For decades, Melanie Winckler, 51, was a prostitute who worked for just one man, her pimp — a man whose name she doesn’t dare mention out of fear of retaliation or just bad karma.

The Las Vegas woman’s story illustrates the path many women take in entering the sex trade: trust in a man who deceives them, sexually degrades them and uses violence or fear to keep them from leaving.

It all started innocently enough for Winckler. A 19-year-old from a middle-class family in Los Angeles, she met the man in the 1980s, and the two dated for a while.

He told her he was a real estate agent, a businessman. Then he took her to see one of his properties in Lake Elsinore, Calif. En route, he posed the craziest question: “Have you ever had sex for money?”

“Never,” she answered, then added a joke. “Why, you gonna give me some?”

That’s when he backhanded her across the face. Hard.

There was silence the rest of the way.

The house on the lake was dark when they arrived. The power was shut off, and there was no phone. She was confused. Then he yelled, “Did you order the pizza yet?”

Suddenly several men emerged from different rooms. They took turns having violent sex with her, an experience that haunts her to this day. She can barely talk about it, and when she does, the words come in a survivor’s monotone, as if she fears that in elaborating on the attack, she will have to relive it.

The next morning, she was blindfolded, tied up and placed in the backseat of his car while he drove to Las Vegas, where she would begin a life turning tricks and handing her pimp the money.

She learned quickly to stay with him, because he never beat her really hard, at least not to the extent that other pimps beat their “hos,” she said.

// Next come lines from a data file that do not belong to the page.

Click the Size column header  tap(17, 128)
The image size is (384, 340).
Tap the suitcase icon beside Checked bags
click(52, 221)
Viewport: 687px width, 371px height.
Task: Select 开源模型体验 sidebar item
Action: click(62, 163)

“He was the one and only,” she said. “He never sold me to anyone else, and I never chose anybody else. I saw the broken limbs. I learned quick I didn’t want to get beat. The most I ever got was a bruise, maybe, a fat lip, a bloody nose. I can thank him for that.”

Thank him?

“I could have left plenty of times,’’ she said. “But there was a sense of helplessness. That’s what keeps you there, that sense of hopelessness.”

She broke free from the man in early 2000, while he was serving prison time in Florida for a crime unrelated to prostitution.

But hope didn’t return until she met Dan Winckler, a pastor at Casa de Luz, a house of worship in Naked City, a low-income neighborhood in the shadow of the Stratosphere.

They said their vows atop Mount Charleston in November 2009, and now she helps the homeless and spreads The Word.

“If it weren’t for the Lord and Dan,” she says, “I don’t know where I’d be.”

Said Dan, “It’s a tough life she lived through, and it’s almost with us every day, but Jesus has helped see us through it.”